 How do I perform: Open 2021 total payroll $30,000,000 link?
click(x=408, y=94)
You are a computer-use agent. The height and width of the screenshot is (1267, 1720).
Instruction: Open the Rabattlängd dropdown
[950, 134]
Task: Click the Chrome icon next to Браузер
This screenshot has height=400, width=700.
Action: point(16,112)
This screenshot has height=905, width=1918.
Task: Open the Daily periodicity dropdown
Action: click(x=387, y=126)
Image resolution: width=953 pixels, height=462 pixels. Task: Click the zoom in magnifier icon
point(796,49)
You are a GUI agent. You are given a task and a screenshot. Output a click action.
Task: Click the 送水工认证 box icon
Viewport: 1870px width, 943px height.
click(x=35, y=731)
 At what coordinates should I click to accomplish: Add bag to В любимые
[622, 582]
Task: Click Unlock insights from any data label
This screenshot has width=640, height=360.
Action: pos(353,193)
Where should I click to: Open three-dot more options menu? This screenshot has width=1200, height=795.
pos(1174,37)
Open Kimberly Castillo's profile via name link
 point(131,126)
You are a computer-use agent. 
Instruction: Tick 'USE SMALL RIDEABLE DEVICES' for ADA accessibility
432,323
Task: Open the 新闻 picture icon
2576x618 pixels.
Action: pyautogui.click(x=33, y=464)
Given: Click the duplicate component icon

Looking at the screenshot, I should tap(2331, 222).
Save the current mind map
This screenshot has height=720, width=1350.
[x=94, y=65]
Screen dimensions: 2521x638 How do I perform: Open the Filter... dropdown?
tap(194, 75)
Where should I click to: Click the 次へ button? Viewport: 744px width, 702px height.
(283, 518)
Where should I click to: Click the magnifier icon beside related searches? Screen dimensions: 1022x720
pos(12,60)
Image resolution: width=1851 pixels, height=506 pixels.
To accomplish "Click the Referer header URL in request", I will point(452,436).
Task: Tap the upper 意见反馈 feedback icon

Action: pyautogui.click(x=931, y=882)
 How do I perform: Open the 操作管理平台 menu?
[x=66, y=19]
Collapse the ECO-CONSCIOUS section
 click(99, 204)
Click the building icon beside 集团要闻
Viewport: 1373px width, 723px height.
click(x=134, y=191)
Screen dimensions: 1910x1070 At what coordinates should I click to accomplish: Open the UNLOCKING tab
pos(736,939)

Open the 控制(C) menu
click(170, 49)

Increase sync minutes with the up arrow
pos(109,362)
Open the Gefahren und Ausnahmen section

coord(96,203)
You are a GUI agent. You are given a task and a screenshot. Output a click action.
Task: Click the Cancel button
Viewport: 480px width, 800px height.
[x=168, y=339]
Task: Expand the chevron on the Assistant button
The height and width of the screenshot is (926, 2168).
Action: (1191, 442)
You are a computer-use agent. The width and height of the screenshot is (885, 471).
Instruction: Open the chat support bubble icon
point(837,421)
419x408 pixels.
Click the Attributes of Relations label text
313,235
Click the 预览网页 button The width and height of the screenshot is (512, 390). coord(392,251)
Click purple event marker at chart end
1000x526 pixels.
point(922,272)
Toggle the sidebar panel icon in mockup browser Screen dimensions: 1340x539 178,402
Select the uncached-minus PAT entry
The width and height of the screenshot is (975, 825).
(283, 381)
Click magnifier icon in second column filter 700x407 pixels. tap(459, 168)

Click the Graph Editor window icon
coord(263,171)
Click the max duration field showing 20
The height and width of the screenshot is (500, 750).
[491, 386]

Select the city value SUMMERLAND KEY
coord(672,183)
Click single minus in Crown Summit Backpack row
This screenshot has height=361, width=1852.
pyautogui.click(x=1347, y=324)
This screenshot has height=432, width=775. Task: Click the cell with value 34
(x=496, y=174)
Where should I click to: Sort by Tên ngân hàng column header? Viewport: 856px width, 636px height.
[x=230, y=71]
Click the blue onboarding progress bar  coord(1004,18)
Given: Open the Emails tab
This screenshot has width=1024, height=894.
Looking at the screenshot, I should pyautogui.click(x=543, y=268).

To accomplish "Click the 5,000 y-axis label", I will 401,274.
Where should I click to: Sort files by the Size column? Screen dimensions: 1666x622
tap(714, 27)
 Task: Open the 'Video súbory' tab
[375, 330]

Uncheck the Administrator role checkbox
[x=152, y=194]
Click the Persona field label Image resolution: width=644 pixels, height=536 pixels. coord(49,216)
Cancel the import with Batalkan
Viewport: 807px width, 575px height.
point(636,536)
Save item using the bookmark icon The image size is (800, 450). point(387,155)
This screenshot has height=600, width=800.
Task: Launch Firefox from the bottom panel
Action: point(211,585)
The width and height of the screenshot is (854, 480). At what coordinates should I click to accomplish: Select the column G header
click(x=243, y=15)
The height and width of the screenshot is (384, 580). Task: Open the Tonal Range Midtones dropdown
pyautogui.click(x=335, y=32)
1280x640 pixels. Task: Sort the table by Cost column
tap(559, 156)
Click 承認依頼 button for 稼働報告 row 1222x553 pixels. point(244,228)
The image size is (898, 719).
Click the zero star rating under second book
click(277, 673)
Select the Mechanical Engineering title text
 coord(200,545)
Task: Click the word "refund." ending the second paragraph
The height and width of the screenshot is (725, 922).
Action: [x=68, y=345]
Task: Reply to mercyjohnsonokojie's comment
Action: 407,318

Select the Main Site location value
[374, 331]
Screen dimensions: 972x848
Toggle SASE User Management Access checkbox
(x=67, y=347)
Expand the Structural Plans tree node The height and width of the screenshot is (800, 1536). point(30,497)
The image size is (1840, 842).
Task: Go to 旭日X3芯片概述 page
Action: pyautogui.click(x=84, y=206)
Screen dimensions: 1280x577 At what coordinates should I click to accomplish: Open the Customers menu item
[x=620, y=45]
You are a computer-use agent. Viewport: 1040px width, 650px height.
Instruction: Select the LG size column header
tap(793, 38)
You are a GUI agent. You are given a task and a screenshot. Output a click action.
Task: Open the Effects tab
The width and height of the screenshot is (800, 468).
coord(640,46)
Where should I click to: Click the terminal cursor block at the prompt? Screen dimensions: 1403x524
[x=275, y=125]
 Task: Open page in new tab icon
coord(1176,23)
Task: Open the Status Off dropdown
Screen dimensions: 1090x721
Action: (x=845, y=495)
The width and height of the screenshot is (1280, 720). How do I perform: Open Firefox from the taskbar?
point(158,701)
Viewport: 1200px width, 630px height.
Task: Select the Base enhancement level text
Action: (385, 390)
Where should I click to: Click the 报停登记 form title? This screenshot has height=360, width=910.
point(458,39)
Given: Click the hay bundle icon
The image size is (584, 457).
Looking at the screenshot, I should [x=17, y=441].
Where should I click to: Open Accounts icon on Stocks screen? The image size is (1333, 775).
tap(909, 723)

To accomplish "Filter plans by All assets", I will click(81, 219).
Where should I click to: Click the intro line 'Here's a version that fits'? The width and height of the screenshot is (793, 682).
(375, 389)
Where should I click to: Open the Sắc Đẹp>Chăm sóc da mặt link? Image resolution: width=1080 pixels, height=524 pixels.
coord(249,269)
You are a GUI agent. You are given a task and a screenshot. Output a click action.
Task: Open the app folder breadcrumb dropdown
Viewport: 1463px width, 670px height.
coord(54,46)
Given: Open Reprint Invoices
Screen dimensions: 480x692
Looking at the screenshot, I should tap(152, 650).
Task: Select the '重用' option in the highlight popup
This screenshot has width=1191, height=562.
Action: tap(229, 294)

__Assignment__:
While keeping every line the same, please copy out all the records.

__Finished exercise__:
 How do I perform: Open 2021 total payroll $30,000,000 link?
click(x=408, y=94)
You are a computer-use agent. The height and width of the screenshot is (1267, 1720).
Instruction: Open the Rabattlängd dropdown
[950, 134]
Task: Click the Chrome icon next to Браузер
This screenshot has height=400, width=700.
Action: point(16,112)
This screenshot has height=905, width=1918.
Task: Open the Daily periodicity dropdown
Action: click(x=387, y=126)
Image resolution: width=953 pixels, height=462 pixels. Task: Click the zoom in magnifier icon
point(796,49)
You are a GUI agent. You are given a task and a screenshot. Output a click action.
Task: Click the 送水工认证 box icon
Viewport: 1870px width, 943px height.
click(x=35, y=731)
 At what coordinates should I click to accomplish: Add bag to В любимые
[622, 582]
Task: Click Unlock insights from any data label
This screenshot has width=640, height=360.
Action: pos(353,193)
Where should I click to: Open three-dot more options menu? This screenshot has width=1200, height=795.
pos(1174,37)
Open Kimberly Castillo's profile via name link
 point(131,126)
You are a computer-use agent. 
Instruction: Tick 'USE SMALL RIDEABLE DEVICES' for ADA accessibility
432,323
Task: Open the 新闻 picture icon
2576x618 pixels.
Action: pyautogui.click(x=33, y=464)
Given: Click the duplicate component icon

Looking at the screenshot, I should tap(2331, 222).
Save the current mind map
This screenshot has height=720, width=1350.
[x=94, y=65]
Screen dimensions: 2521x638 How do I perform: Open the Filter... dropdown?
tap(194, 75)
Where should I click to: Click the 次へ button? Viewport: 744px width, 702px height.
(283, 518)
Where should I click to: Click the magnifier icon beside related searches? Screen dimensions: 1022x720
pos(12,60)
Image resolution: width=1851 pixels, height=506 pixels.
To accomplish "Click the Referer header URL in request", I will point(452,436).
Task: Tap the upper 意见反馈 feedback icon

Action: pyautogui.click(x=931, y=882)
 How do I perform: Open the 操作管理平台 menu?
[x=66, y=19]
Collapse the ECO-CONSCIOUS section
 click(99, 204)
Click the building icon beside 集团要闻
Viewport: 1373px width, 723px height.
click(x=134, y=191)
Screen dimensions: 1910x1070 At what coordinates should I click to accomplish: Open the UNLOCKING tab
pos(736,939)

Open the 控制(C) menu
click(170, 49)

Increase sync minutes with the up arrow
pos(109,362)
Open the Gefahren und Ausnahmen section

coord(96,203)
You are a GUI agent. You are given a task and a screenshot. Output a click action.
Task: Click the Cancel button
Viewport: 480px width, 800px height.
[x=168, y=339]
Task: Expand the chevron on the Assistant button
The height and width of the screenshot is (926, 2168).
Action: (1191, 442)
You are a computer-use agent. The width and height of the screenshot is (885, 471).
Instruction: Open the chat support bubble icon
point(837,421)
419x408 pixels.
Click the Attributes of Relations label text
313,235
Click the 预览网页 button The width and height of the screenshot is (512, 390). coord(392,251)
Click purple event marker at chart end
1000x526 pixels.
point(922,272)
Toggle the sidebar panel icon in mockup browser Screen dimensions: 1340x539 178,402
Select the uncached-minus PAT entry
The width and height of the screenshot is (975, 825).
(283, 381)
Click magnifier icon in second column filter 700x407 pixels. tap(459, 168)

Click the Graph Editor window icon
coord(263,171)
Click the max duration field showing 20
The height and width of the screenshot is (500, 750).
[491, 386]

Select the city value SUMMERLAND KEY
coord(672,183)
Click single minus in Crown Summit Backpack row
This screenshot has height=361, width=1852.
pyautogui.click(x=1347, y=324)
This screenshot has height=432, width=775. Task: Click the cell with value 34
(x=496, y=174)
Where should I click to: Sort by Tên ngân hàng column header? Viewport: 856px width, 636px height.
[x=230, y=71]
Click the blue onboarding progress bar  coord(1004,18)
Given: Open the Emails tab
This screenshot has width=1024, height=894.
Looking at the screenshot, I should pyautogui.click(x=543, y=268).

To accomplish "Click the 5,000 y-axis label", I will 401,274.
Where should I click to: Sort files by the Size column? Screen dimensions: 1666x622
tap(714, 27)
 Task: Open the 'Video súbory' tab
[375, 330]

Uncheck the Administrator role checkbox
[x=152, y=194]
Click the Persona field label Image resolution: width=644 pixels, height=536 pixels. coord(49,216)
Cancel the import with Batalkan
Viewport: 807px width, 575px height.
point(636,536)
Save item using the bookmark icon The image size is (800, 450). point(387,155)
This screenshot has height=600, width=800.
Task: Launch Firefox from the bottom panel
Action: point(211,585)
The width and height of the screenshot is (854, 480). At what coordinates should I click to accomplish: Select the column G header
click(x=243, y=15)
The height and width of the screenshot is (384, 580). Task: Open the Tonal Range Midtones dropdown
pyautogui.click(x=335, y=32)
1280x640 pixels. Task: Sort the table by Cost column
tap(559, 156)
Click 承認依頼 button for 稼働報告 row 1222x553 pixels. point(244,228)
The image size is (898, 719).
Click the zero star rating under second book
click(277, 673)
Select the Mechanical Engineering title text
 coord(200,545)
Task: Click the word "refund." ending the second paragraph
The height and width of the screenshot is (725, 922).
Action: [x=68, y=345]
Task: Reply to mercyjohnsonokojie's comment
Action: 407,318

Select the Main Site location value
[374, 331]
Screen dimensions: 972x848
Toggle SASE User Management Access checkbox
(x=67, y=347)
Expand the Structural Plans tree node The height and width of the screenshot is (800, 1536). point(30,497)
The image size is (1840, 842).
Task: Go to 旭日X3芯片概述 page
Action: pyautogui.click(x=84, y=206)
Screen dimensions: 1280x577 At what coordinates should I click to accomplish: Open the Customers menu item
[x=620, y=45]
You are a computer-use agent. Viewport: 1040px width, 650px height.
Instruction: Select the LG size column header
tap(793, 38)
You are a GUI agent. You are given a task and a screenshot. Output a click action.
Task: Open the Effects tab
The width and height of the screenshot is (800, 468).
coord(640,46)
Where should I click to: Click the terminal cursor block at the prompt? Screen dimensions: 1403x524
[x=275, y=125]
 Task: Open page in new tab icon
coord(1176,23)
Task: Open the Status Off dropdown
Screen dimensions: 1090x721
Action: (x=845, y=495)
The width and height of the screenshot is (1280, 720). How do I perform: Open Firefox from the taskbar?
point(158,701)
Viewport: 1200px width, 630px height.
Task: Select the Base enhancement level text
Action: (385, 390)
Where should I click to: Click the 报停登记 form title? This screenshot has height=360, width=910.
point(458,39)
Given: Click the hay bundle icon
The image size is (584, 457).
Looking at the screenshot, I should [x=17, y=441].
Where should I click to: Open Accounts icon on Stocks screen? The image size is (1333, 775).
tap(909, 723)

To accomplish "Filter plans by All assets", I will click(81, 219).
Where should I click to: Click the intro line 'Here's a version that fits'? The width and height of the screenshot is (793, 682).
(375, 389)
Where should I click to: Open the Sắc Đẹp>Chăm sóc da mặt link? Image resolution: width=1080 pixels, height=524 pixels.
coord(249,269)
You are a GUI agent. You are given a task and a screenshot. Output a click action.
Task: Open the app folder breadcrumb dropdown
Viewport: 1463px width, 670px height.
coord(54,46)
Given: Open Reprint Invoices
Screen dimensions: 480x692
Looking at the screenshot, I should tap(152, 650).
Task: Select the '重用' option in the highlight popup
This screenshot has width=1191, height=562.
Action: tap(229, 294)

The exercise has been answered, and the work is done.